* TO DO:
1/ According to the passage on the cleaning industry, what did the Job Retention Scheme make possible for Wright's company?
2/ Write out part of the passage on the cleaning industry word for word, beginning at the words "Throughout the pandemic the" and stopping after "an ever-evolving situation.".

There have been many positive changes in the industry throughout Wright’s career. Minimum wage and the Living Wage Foundation have safeguarded cleaners from exploitation. Health & Safety regulations have been introduced, as-well as training developments, equipment and software Innovations. However, for Wright the most significant improvement is the recognition of how important this service is. “When I joined the industry the majority of contracts were completed by part time operatives, working a 2- or 3-hour shift, usually outside of office hours. The introduction of daytime cleaning over the last 20 years has improved massively. We are employing more and more full-time members of staff that view cleaning as a full-time career. Things are definitely moving in the right direction.”

It appears that the Covid-19 pandemic dramatically improved perceptions of the cleaning industry, validating it as an essential service. In mid-Feb 2020 Wright and the Incentive QAS management team began discussing the potential threat of Coronavirus. “We started by discussing ‘if’, followed by ‘when’ then finally ‘what do we do now!’  It was a worrying time for everyone, we were trying to protect the health of our staff, but also their futures.” 

The cleaning industry is a labour reliant market – whether a cleaning contractor or supplier of consumables, equipment and materials or a washroom, waste or pest control service partner. “Thankfully the introduction of the Job Retention Scheme meant that our staff were safe, and allowed us to focus on the next challenges; the supply of PPE, hand sanitiser and keeping commercial and public spaces safe for essential workers. We were having daily commercial discussions with our clients and also trying to look after our staff who couldn’t work from home and had no option to be ‘furloughed’.”

Throughout the pandemic the cleaning industry stepped up across all of the essential front-line industry sectors, providing cleaners and the equipment to keep people safe. Most of the cleaning professionals that continued to work throughout the pandemic were working increased hours, often following new processes and procedures and learning new techniques. At a management level cleaning companies were becoming trusted advisors to their clients. Advising best practice, how to disinfect properly, how to adjust service delivery in line with government guidance, assisting in the procurement of pandemic stock and re-writing business continuity plans in an ever-evolving situation.

(Saved entries)
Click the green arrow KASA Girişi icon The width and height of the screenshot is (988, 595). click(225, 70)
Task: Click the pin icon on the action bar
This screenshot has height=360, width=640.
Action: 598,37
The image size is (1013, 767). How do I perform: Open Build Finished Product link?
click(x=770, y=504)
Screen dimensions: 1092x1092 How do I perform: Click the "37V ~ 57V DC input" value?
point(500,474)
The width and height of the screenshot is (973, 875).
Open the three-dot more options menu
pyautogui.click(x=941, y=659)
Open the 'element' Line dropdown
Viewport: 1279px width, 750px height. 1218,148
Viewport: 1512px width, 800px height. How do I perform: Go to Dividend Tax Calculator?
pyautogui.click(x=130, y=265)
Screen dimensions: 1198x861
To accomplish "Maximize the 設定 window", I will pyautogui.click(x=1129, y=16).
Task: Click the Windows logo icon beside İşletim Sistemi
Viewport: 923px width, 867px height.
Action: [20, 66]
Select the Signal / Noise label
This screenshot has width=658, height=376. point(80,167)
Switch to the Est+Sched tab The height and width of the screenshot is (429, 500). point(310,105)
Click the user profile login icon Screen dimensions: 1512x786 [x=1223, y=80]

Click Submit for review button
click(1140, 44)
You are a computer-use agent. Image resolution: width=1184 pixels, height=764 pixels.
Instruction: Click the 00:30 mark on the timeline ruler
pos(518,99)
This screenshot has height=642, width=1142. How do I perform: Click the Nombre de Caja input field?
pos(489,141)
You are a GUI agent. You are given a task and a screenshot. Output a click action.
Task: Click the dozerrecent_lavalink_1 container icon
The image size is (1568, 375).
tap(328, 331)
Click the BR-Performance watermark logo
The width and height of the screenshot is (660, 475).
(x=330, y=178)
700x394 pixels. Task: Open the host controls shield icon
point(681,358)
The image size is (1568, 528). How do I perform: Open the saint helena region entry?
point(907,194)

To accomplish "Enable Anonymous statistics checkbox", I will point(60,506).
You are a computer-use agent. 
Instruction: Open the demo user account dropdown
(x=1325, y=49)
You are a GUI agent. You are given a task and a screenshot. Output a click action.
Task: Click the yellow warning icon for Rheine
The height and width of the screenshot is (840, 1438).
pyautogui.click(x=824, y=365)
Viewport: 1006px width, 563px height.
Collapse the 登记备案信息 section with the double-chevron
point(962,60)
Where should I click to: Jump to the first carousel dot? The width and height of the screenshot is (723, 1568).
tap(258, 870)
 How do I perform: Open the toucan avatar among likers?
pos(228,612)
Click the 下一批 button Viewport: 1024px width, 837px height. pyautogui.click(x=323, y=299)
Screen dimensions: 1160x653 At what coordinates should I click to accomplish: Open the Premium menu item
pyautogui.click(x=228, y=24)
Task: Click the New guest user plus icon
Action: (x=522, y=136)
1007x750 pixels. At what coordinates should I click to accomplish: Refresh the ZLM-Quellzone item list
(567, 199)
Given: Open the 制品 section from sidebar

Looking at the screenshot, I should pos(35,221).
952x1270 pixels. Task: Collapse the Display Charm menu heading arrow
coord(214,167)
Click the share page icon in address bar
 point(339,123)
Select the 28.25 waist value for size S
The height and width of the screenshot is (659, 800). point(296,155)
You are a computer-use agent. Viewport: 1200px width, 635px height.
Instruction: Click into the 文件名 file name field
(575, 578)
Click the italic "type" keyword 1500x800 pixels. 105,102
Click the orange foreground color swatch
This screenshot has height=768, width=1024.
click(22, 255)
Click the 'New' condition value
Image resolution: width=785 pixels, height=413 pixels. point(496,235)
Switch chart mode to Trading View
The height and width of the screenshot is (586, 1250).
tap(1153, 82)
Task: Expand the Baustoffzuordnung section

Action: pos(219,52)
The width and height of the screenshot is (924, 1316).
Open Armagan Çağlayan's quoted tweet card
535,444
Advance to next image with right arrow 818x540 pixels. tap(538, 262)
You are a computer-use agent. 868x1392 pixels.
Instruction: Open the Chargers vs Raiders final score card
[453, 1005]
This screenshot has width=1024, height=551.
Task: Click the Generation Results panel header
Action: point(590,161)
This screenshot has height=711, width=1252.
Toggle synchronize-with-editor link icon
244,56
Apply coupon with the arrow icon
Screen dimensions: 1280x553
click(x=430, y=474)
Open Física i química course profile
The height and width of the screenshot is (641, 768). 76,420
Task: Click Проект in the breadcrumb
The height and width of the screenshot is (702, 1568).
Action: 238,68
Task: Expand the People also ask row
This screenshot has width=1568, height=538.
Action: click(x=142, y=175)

* RESPONSES PER TASK:
1/ The Job Retention Scheme meant the company's staff were safe. That allowed the company to focus on its next challenges: the supply of PPE and hand sanitiser, and keeping commercial and public spaces safe for essential workers.

2/
Throughout the pandemic the cleaning industry stepped up across all of the essential front-line industry sectors, providing cleaners and the equipment to keep people safe. Most of the cleaning professionals that continued to work throughout the pandemic were working increased hours, often following new processes and procedures and learning new techniques. At a management level cleaning companies were becoming trusted advisors to their clients. Advising best practice, how to disinfect properly, how to adjust service delivery in line with government guidance, assisting in the procurement of pandemic stock and re-writing business continuity plans in an ever-evolving situation.